▶ **Work request**:
The answer should be an exact copy of the lines from the line with "Click the Consultar" through the last line of the entries, and no other lines.
[Opening Data supplied section]
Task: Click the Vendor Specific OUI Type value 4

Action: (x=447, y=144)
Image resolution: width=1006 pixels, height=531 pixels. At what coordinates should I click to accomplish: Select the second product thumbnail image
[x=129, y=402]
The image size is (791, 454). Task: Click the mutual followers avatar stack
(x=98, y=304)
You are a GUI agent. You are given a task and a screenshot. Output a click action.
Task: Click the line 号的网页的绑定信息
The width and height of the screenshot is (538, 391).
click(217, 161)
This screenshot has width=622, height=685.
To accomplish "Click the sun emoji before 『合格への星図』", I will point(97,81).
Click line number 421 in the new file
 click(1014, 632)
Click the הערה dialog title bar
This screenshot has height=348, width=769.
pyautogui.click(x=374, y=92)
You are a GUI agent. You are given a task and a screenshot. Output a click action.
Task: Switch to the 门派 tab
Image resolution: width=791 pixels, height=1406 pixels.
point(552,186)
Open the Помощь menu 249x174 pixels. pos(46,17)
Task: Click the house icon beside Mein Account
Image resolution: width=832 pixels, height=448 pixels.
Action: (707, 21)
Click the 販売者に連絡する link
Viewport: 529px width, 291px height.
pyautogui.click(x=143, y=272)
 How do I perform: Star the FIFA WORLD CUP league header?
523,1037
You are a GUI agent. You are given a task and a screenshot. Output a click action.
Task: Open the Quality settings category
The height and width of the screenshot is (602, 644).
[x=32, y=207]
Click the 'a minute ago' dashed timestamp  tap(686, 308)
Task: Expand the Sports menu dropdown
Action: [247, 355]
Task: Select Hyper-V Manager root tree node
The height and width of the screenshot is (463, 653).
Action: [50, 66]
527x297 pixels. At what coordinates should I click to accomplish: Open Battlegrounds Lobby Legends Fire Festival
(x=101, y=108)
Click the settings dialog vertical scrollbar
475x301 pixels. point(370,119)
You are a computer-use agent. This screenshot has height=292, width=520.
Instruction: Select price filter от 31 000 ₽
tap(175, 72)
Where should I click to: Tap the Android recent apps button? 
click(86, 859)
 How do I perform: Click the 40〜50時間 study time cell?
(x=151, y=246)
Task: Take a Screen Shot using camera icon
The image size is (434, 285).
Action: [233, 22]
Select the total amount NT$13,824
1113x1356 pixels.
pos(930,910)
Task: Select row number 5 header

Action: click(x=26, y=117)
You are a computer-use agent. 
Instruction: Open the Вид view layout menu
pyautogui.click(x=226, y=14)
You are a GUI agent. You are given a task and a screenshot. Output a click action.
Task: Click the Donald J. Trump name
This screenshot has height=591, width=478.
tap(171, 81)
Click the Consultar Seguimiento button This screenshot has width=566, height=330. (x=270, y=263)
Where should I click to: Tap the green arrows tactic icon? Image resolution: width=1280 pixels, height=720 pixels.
[Closing Data supplied section]
▶ **Exercise output**:
Click the Consultar Seguimiento button This screenshot has width=566, height=330. (x=270, y=263)
Where should I click to: Tap the green arrows tactic icon? Image resolution: width=1280 pixels, height=720 pixels.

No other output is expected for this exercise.